Recent mark-up chatter

I’ve contributed my two penn’orth to a couple of interesting HTML related posts. Dan posed another SimpleQuiz asking how best to mark up a numbered list of title + description pairs. I proposed a number of solutions depending on context and writing style (varying from ordered lists to definition lists with headings or strong elements). The response was vast, so as a taster it’s well worth reading Tantek’s organized analysis of the answers.

Cameron asked whether frames had a place nowadays. The response was mostly ‘no’, with folks rightly citing printing and bookmarking problems. However when these issues are not important, I maintain that frames still have an important role to play.

At A List Apart, Aaron Gustafson gives us an tutorial on using the DOM for advanced show/hide functionality. The tutorial does a fine job of keeping behaviour as a separate layer – there are no event handlers in the HTML source at all – thus the page would still be usable for browsers without scripting enabled. The separation is achieved by using JavaScript to rewrite ordinary hrefs as javascript: protocol function calls.

Slightly bizarrely, the tutorial works the technology into navigating a long article. Ryan Singer pointed out on Signals vs Noise that hiding all of an article except the bit you’re reading is not exactly a good idea, particularly as one does not have a clear idea of length or position within the article. However it is not a stretch of the imagination to see the same technique used for creating a DOM-driven tabset.

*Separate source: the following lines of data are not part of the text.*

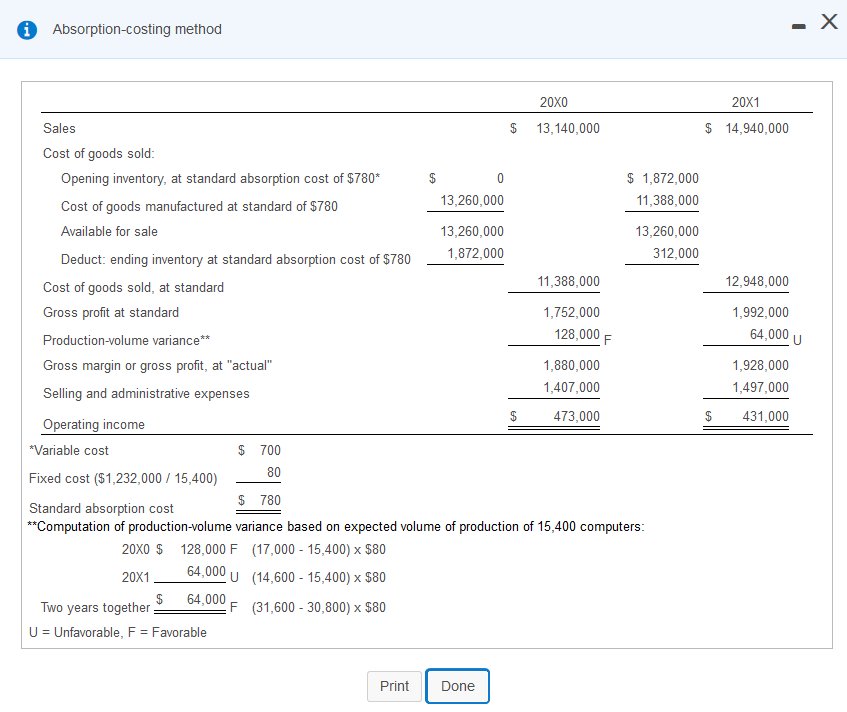Select the Print button

tap(394, 686)
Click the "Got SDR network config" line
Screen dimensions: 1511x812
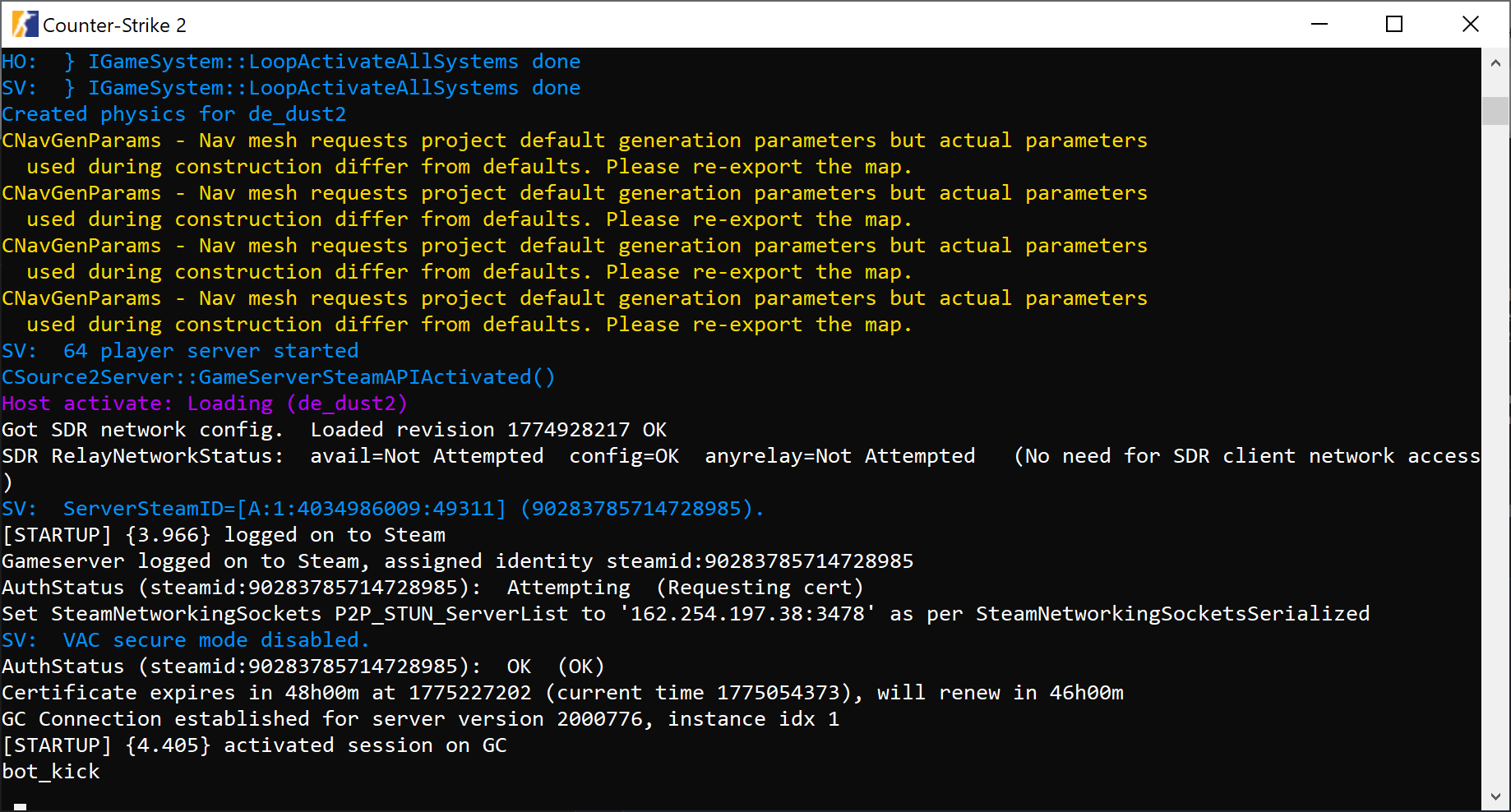334,430
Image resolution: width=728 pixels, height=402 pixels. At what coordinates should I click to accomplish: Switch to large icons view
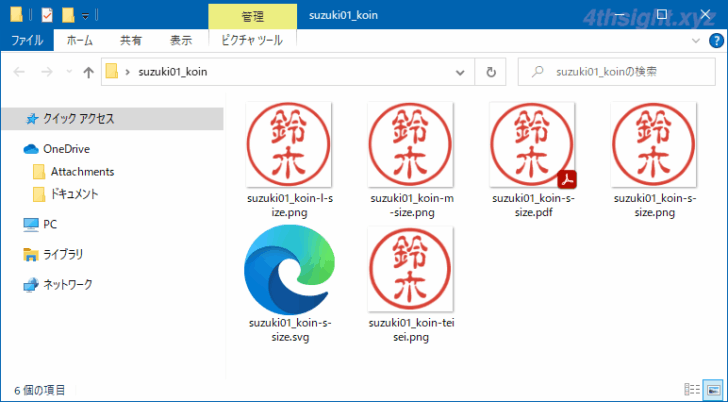click(x=714, y=390)
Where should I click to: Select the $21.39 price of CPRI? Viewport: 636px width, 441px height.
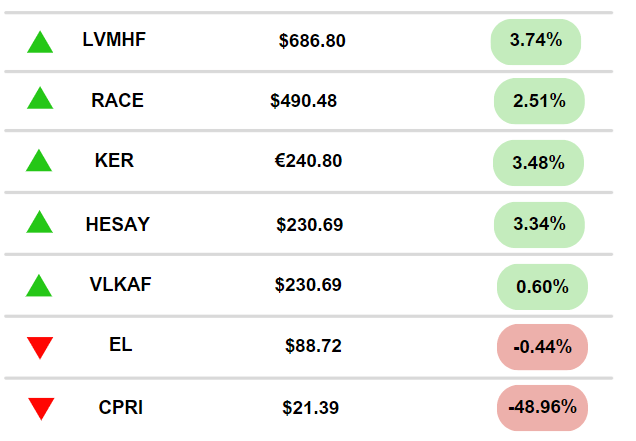(x=311, y=408)
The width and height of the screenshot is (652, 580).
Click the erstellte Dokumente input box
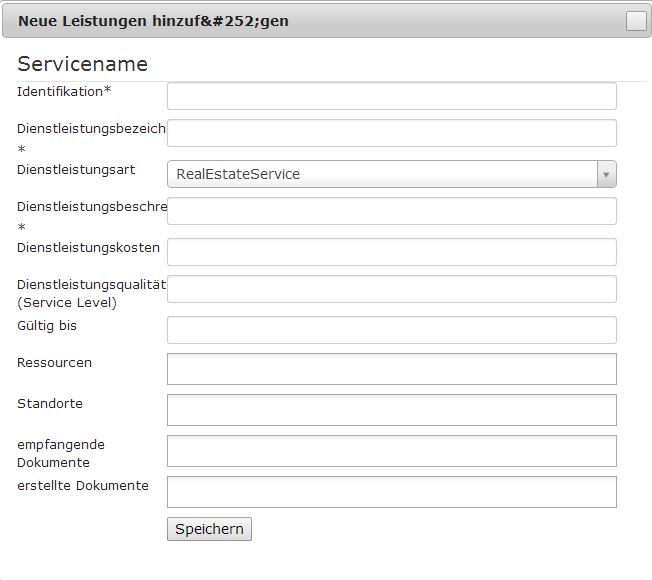[x=392, y=492]
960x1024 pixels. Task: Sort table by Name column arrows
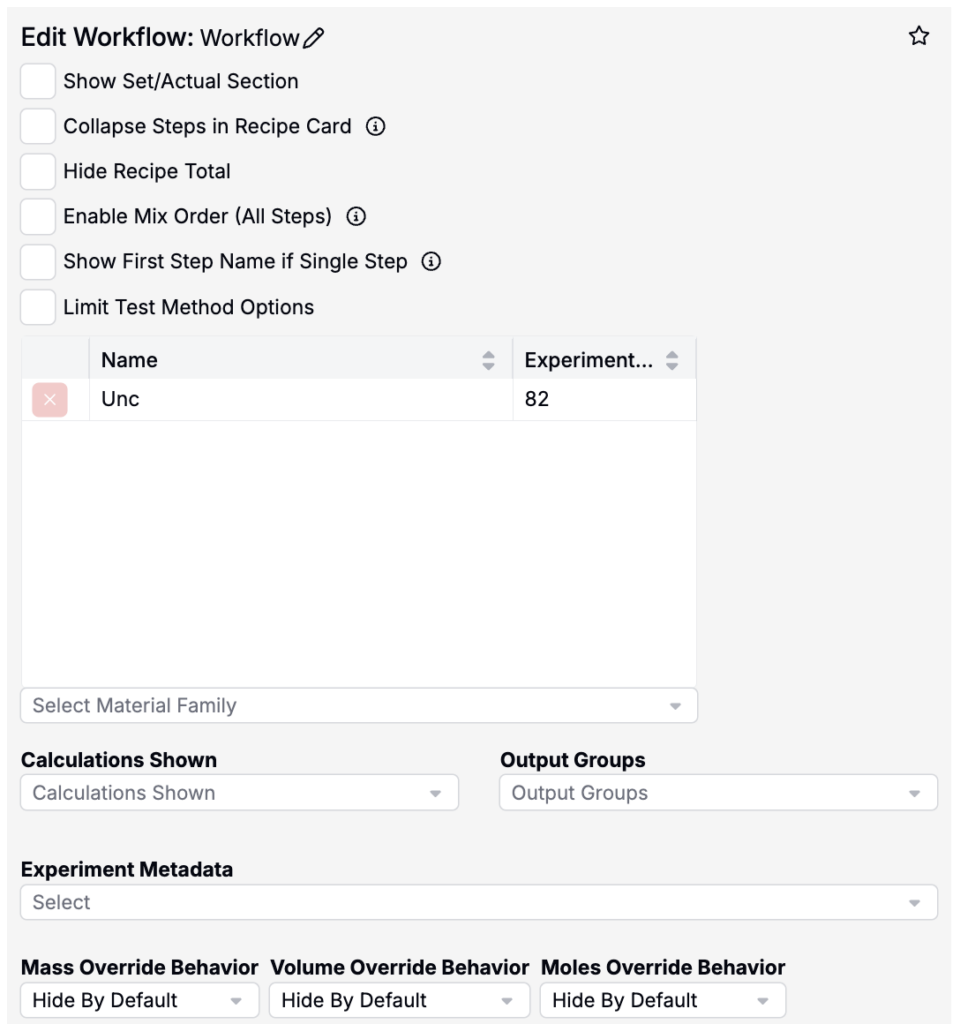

Update: Further to Mark’s comment, it is well worth reading Peter Paul Koch’s analysis of Aaron’s, and other ALA JavaScript articles. In particular PPK points out that rewriting hrefs as javascript: is pretty hacky compared with using a lightweight onclick handler. PPK also directs our attention to Simon Willison’s Enhancing Structural Markup with JavaScript tutorial which covers pretty much the same ground as Aaron’s.